**Data for analysis:**
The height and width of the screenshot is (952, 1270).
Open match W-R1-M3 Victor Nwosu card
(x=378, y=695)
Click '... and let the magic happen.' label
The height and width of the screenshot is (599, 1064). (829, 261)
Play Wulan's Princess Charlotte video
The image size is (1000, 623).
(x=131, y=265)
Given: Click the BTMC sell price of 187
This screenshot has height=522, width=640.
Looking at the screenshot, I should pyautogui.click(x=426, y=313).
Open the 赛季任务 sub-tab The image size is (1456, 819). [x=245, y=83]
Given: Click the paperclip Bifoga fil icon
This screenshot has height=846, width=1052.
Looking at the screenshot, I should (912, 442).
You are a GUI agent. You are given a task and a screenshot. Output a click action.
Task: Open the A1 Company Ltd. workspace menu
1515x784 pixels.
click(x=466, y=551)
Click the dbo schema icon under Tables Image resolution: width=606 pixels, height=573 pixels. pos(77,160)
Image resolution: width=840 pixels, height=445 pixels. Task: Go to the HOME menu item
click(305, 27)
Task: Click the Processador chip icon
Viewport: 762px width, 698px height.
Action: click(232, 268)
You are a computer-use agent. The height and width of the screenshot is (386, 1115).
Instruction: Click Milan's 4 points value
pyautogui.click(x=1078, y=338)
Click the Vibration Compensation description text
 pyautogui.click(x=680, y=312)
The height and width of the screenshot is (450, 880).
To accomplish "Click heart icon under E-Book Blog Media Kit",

**Exercise:**
Look through the material above for "under" and copy the lines that have it.

**Solution:**
Click the dbo schema icon under Tables Image resolution: width=606 pixels, height=573 pixels. pos(77,160)
To accomplish "Click heart icon under E-Book Blog Media Kit",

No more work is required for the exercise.